Lomandra effusa is tolerant of harsh weather including drought and moderate to heavy frost. It prefers full sun and tolerates partial shade particularly in harsher areas. This perennial herb can also tolerate lime and most soils.
This native Australian plant grows in well-drained soils which are sandy, loam or clay or sometimes heavier soils or ironstone gravel. It is sometimes near salt pans or granite outcrops and with a variety of vegetation types. It is also tolerant of soils with a pH which is neutral or acidic in nature and occasionally alkaline.Lomandra effusa is found in tussock grassland group communities, often the dominant or codominant species alongside its close relative Lomandra multiflora. It is also often accompanied by other native perennial flora and specifically other tussock grasses similar in size to Lomandra effusa. Tussock grasslands containing Lomandra effusa grow in areas which range from 5-70% canopy cover and where the undergrowth can reach up to 70% coverage. It is part of what provides this ecological community with its characteristic tussock structure. As a native Australian plant, Lomandra effusa also remains resilient in its ecological community against invasive species.
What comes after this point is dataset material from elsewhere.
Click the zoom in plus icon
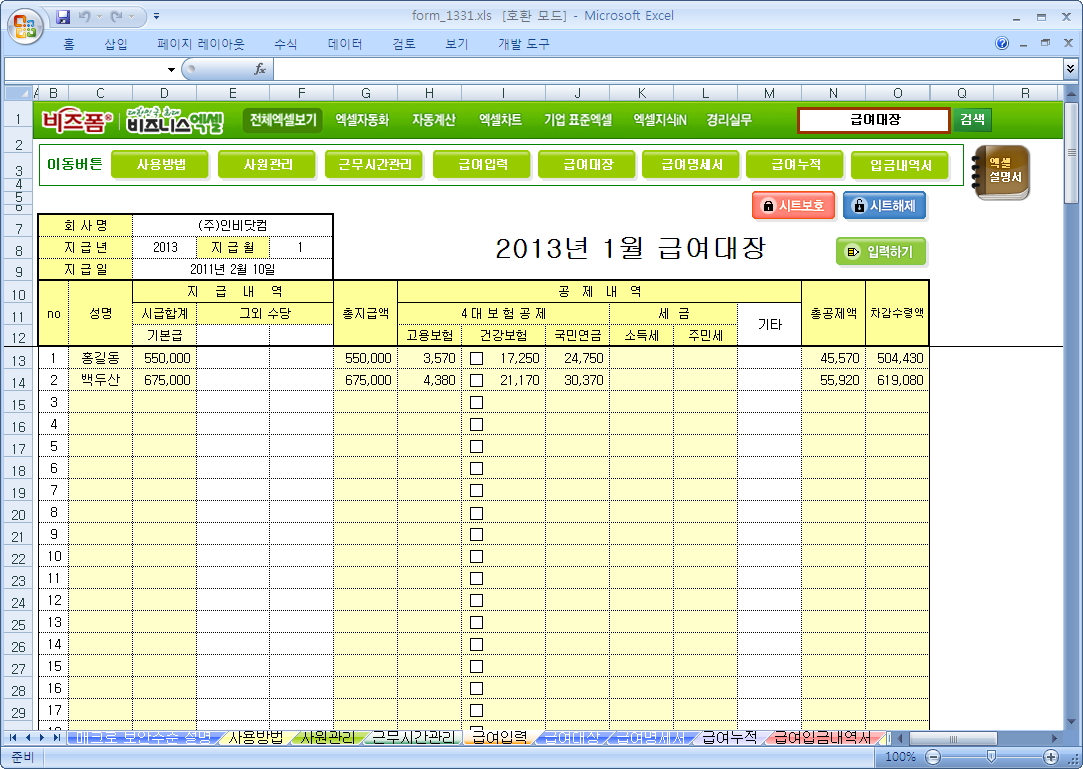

Lomandra effusa forms a habitat which provides protection to many small native animals including mammals and reptiles. It can be a source of food for some herbivores and seed eating native birds and the fragrant flowers serve as a food source for butterflies and larvae. Lomandra effusa is not grazed for livestock except for particularly poor years due to the tough and fibrous leaves and the shape of the leaf tips causing it to be less digestible for large herbivores, this means it is less affected by grazing pressures than other grasses.

== Conservation ==
There are 68 accepted species belonging to the Lomandra genus including Lomandra effusa. In 1982, Iron grass grassland communities where Lomandra effusa is found was considered endangered and poorly or not conserved in South Australia. Grassland communities with Lomandra effusa and its close relative Lomandra multiflora were still considered poorly conserved in the 1991 Native Vegetation act. In South Australia, the iron grass natural temperate grassland ecological communities containing Lomandra effusa became protected under the Australia’s Natural Environment Protection and Conservation act in 1999. This Act considered Lomandra effusa threatened in some areas while found in abundance in others. In 2001, Lomandra effusa tussock grasslands where Lomandra effusa is the dominant species persistent in the ecological community, were again considered threatened and a high priority for conservation. Lomandra effusa plants spacing and grassland community’s foliage is varied from scarce to dense. Under Federal legislation, the iron grass temperate grassland ecological community involving Lomandra effusa remained classified as critically endangered.

== Uses ==
Plants in the Lomandra genus are often used for commercial and domestic applications. Some have been used for food or as a way of obtaining foods, ornamental purposes, bush medicine or erosion control by mass planting. When species within the Lomandra genus are used for these commercial purposes, it is required that the plants be produced uniformly and in high numbers by utilising plant tissue culture.

=== Ornamental ===
Lomandra effusa is often used as an ornamental tussock shrub. It is used to decorate home gardens and containers, or for roundabouts, nature strips, reserves, and parks in city or coastal areas.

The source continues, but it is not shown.